Читаем Я был там: история мальчика, пережившего блокаду. Воспоминания простого человека о непростом времени полностью

Справедливости ради следует признать, что нас кормили вкусно, разнообразно, но не досыта. На кухне котлы были необычные – паровые, поэтому, видимо, и блюда были вкусные. Хлеб давали по норме, поэтому и здесь каждый старался получить горбушку. На кухне мы не дежурили, и поэтому обижаться было не на кого. Хлеб раздавала работница кухни, а на нее обижаться было бесполезно.


Во время дежурства мы мыли полы в спальне и в игровой, натирали полы в коридоре. Коридор был длинный, пол паркетный, и, чтобы его натереть, нужно было попотеть как следует. Зато можно было подольше посмотреть в окно и полюбоваться на людей, свободно идущих по Невскому проспекту. Как раз напротив наших окон, на противоположной стороне проспекта, находилось ремесленное училище. Мы с завистью смотрели на форму учащихся, которую они тогда носили, завидовали их свободному передвижению по городу и мечтали попасть туда учиться.

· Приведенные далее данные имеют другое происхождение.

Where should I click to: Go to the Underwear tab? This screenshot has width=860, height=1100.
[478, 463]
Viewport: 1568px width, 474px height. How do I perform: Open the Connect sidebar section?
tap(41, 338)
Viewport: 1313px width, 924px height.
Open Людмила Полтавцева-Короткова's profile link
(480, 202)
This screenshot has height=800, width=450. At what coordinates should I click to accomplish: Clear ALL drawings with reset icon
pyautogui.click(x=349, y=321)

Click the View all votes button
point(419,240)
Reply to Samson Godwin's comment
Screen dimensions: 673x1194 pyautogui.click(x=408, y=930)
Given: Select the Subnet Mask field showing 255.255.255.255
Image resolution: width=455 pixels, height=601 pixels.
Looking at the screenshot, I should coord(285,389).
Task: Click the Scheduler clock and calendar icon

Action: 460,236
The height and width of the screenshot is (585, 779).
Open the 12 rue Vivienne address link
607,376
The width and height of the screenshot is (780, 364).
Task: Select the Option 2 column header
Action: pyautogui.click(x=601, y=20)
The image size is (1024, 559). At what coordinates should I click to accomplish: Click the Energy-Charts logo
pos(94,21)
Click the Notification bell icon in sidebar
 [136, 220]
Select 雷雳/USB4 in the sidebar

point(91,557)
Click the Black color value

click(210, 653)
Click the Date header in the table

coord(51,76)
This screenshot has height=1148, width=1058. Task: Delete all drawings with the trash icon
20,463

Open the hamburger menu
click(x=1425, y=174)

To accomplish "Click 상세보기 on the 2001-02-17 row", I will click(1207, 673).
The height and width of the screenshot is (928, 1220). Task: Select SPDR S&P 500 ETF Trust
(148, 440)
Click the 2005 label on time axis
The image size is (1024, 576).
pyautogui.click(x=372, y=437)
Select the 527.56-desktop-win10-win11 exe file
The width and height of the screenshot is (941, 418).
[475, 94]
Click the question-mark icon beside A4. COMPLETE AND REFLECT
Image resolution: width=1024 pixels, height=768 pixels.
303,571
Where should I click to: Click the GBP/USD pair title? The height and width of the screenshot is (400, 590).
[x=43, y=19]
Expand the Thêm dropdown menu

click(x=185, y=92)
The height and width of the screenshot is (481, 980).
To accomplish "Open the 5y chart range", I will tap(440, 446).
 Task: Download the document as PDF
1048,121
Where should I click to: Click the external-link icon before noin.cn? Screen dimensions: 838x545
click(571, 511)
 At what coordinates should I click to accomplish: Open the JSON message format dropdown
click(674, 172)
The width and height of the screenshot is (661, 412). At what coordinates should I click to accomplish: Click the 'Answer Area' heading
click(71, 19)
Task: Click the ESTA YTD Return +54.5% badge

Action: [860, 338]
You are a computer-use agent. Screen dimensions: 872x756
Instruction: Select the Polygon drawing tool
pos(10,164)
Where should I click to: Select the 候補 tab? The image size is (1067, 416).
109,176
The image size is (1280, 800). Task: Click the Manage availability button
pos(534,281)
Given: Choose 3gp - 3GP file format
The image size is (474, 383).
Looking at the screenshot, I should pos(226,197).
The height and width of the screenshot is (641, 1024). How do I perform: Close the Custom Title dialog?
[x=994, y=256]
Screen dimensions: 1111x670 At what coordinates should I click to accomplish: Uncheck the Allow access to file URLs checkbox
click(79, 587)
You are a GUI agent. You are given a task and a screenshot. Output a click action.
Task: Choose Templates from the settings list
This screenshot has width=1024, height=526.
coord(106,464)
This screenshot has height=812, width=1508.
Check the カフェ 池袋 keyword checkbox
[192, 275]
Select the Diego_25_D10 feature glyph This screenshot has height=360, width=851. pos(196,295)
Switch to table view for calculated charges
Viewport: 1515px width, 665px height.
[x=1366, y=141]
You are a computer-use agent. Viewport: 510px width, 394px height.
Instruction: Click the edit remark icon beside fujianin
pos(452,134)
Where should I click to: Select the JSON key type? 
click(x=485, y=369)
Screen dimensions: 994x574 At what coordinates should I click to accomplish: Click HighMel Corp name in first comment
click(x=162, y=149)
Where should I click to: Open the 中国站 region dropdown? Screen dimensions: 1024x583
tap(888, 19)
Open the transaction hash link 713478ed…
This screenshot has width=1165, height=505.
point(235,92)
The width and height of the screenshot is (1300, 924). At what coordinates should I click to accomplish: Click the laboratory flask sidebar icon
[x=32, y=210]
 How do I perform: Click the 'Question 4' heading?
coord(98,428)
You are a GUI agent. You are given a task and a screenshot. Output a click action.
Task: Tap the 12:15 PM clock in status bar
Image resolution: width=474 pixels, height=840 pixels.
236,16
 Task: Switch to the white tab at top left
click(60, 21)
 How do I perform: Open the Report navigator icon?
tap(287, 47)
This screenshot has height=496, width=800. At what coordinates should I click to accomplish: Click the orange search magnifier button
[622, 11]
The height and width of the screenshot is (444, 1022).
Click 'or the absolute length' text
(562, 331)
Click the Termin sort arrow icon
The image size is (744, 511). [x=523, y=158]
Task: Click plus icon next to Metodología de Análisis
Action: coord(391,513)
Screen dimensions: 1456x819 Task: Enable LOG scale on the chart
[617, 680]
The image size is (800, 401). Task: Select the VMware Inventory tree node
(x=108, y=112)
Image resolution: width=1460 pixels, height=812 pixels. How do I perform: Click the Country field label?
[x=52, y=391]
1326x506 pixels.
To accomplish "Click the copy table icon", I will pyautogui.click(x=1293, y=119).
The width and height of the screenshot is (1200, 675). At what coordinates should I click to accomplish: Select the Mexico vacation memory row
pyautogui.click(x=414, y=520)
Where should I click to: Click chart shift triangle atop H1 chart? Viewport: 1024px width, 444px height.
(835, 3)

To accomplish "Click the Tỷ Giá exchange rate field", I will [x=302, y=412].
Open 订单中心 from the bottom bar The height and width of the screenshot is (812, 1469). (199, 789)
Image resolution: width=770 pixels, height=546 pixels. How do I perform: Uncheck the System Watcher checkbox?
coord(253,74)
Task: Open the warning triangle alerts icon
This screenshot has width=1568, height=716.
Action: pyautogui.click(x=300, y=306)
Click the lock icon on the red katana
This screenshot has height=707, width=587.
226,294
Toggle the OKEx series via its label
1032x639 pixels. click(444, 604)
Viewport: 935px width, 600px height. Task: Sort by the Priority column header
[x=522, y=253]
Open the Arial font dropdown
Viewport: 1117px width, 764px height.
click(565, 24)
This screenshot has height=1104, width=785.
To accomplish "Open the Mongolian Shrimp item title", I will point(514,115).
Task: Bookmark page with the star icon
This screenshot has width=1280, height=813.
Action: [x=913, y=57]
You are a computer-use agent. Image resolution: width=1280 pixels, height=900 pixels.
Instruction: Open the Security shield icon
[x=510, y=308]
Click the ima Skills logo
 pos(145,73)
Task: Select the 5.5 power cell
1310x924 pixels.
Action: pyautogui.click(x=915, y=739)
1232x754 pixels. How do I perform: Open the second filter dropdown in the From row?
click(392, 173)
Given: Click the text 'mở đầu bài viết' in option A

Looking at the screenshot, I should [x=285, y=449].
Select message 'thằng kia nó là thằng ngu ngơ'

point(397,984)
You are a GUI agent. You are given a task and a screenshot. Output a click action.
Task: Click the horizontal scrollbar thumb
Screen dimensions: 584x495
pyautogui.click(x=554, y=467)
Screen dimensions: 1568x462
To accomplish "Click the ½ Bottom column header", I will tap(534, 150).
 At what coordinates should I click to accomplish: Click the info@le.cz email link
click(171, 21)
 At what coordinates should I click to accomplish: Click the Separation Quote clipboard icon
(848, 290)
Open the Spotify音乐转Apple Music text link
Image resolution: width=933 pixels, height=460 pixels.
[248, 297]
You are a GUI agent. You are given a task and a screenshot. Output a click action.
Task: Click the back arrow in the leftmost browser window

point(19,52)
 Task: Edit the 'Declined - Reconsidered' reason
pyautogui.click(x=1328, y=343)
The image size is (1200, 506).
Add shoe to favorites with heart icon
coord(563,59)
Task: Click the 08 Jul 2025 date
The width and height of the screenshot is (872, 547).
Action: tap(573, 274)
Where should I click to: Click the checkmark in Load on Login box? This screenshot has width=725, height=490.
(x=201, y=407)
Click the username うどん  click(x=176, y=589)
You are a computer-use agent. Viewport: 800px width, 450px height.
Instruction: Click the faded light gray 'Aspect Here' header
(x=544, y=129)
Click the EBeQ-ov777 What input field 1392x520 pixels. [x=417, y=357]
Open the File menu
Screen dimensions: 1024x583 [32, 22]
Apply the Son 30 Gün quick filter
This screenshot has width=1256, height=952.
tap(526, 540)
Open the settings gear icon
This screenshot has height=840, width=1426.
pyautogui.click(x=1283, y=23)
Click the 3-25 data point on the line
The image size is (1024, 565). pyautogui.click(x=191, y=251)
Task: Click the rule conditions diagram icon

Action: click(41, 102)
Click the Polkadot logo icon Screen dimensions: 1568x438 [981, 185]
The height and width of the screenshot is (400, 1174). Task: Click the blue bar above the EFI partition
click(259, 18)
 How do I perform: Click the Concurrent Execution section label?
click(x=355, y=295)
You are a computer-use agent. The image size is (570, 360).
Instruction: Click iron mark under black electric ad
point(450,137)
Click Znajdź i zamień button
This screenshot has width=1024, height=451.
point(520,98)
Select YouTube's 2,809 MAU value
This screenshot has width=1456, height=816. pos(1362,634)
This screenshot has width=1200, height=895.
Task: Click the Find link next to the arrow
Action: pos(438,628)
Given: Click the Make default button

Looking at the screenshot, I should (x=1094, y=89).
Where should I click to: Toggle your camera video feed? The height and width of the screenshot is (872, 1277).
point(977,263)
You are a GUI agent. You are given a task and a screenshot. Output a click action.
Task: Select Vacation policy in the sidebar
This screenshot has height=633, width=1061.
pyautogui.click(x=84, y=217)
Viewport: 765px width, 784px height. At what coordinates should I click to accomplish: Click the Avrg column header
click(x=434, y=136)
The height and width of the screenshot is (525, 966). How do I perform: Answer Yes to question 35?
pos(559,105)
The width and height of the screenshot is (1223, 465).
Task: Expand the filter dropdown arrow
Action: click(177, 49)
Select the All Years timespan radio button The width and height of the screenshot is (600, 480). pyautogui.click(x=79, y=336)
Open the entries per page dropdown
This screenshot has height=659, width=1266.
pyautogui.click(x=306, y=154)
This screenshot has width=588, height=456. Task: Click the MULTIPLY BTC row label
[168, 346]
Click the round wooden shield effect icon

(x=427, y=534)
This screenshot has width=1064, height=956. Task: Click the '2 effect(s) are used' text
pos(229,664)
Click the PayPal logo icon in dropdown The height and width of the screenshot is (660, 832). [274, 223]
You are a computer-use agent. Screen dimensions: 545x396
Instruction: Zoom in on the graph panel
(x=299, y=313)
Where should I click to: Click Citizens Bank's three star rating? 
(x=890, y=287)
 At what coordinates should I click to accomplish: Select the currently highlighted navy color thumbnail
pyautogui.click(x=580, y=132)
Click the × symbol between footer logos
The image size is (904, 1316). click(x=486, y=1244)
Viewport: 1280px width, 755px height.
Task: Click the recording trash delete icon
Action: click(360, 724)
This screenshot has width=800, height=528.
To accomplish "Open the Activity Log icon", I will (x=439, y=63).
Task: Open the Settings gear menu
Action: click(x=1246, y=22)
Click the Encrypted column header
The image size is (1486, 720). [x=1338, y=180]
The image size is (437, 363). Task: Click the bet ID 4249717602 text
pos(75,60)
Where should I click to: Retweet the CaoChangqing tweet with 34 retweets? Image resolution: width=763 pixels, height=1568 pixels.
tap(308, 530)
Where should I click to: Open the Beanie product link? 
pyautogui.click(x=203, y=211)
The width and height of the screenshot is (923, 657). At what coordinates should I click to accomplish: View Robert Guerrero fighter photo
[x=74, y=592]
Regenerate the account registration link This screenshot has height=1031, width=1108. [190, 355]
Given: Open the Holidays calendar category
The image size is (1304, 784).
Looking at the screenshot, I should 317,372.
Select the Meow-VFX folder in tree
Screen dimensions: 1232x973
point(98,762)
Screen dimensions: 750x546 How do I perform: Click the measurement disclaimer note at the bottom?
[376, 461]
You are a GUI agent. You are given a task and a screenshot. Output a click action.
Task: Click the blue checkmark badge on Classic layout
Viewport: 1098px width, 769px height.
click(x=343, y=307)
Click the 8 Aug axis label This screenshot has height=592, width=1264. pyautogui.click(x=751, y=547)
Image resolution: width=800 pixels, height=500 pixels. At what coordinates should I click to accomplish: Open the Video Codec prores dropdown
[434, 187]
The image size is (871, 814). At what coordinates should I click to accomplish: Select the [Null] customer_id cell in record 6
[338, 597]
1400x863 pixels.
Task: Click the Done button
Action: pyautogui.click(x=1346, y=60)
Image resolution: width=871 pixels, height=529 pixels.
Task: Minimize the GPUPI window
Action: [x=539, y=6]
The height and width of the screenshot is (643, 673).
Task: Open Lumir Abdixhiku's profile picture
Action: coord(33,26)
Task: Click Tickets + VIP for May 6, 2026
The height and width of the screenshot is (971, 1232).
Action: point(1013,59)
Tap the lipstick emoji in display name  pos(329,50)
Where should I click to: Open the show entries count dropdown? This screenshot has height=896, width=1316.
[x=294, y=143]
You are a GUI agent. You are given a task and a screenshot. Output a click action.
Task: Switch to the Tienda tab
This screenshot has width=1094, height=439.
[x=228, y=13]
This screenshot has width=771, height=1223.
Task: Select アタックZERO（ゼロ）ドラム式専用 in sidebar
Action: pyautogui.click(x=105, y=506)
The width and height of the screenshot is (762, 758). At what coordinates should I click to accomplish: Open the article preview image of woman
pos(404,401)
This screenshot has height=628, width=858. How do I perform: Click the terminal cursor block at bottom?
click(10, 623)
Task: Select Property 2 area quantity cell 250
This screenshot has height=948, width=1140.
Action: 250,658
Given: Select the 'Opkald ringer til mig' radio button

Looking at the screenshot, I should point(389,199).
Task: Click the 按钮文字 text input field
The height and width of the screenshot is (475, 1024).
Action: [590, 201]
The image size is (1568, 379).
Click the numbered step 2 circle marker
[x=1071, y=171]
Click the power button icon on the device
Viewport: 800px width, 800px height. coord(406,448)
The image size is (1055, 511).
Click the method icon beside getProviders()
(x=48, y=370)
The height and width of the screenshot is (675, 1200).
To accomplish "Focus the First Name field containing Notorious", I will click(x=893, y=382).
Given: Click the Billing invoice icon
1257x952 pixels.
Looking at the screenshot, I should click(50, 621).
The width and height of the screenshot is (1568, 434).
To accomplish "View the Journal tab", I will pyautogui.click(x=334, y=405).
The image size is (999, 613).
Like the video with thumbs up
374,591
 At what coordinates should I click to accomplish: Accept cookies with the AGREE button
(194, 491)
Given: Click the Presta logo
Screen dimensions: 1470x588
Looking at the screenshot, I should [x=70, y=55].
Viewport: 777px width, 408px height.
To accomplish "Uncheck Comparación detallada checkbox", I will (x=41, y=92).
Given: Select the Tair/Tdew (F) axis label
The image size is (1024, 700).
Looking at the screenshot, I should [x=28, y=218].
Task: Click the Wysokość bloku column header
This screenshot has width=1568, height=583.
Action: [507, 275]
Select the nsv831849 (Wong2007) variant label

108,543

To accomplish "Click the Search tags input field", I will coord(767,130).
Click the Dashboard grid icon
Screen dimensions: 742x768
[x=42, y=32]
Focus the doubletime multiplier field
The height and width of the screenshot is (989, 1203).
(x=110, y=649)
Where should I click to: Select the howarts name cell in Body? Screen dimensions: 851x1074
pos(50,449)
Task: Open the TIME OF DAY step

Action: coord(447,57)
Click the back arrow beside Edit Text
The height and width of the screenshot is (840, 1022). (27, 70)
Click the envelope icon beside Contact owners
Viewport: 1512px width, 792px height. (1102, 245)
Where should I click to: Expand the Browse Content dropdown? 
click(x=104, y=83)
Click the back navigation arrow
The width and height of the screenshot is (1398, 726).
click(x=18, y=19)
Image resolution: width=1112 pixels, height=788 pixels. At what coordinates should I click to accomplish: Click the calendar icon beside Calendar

Воспитатели в группах были в основном мужчины. В нашей группе, правда, была одна женщина. Я уже не помню, как ее звали. Мы ее все любили за мягкий характер, ласковое, материнское отношение к нам, за понимание всех наших мальчишеских нужд, за компромиссные разрешения всех наших неурядиц. Она умела так помирить враждующие стороны, что от обид с обеих сторон не оставалось и следа. Если учесть тот факт, что каждый из воспитанников уже успел попробовать жизнь во всех ее проявлениях, то можно себе представить, какие конфликтные баталии иногда возникали. Уже работая на заводе, я несколько раз бывал на Гороховой улице в гостях у этой воспитательницы. Каждый раз она встречала меня, как родного сына, очень подробно расспрашивала о моей жизни, давала очень ценные советы, интересовалась, есть ли у меня деньги на трамвай, и давала в дорогу какие-то гостинцы. Я не знаю, были ли у нее близкие люди и родственники, но каждый мой приезд она была дома одна. Прошла уже целая жизнь, но я до сих пор помню эту добрую, ласковую, гостеприимную, небольшого роста, с тихим, спокойным, бархатным голосом женщину.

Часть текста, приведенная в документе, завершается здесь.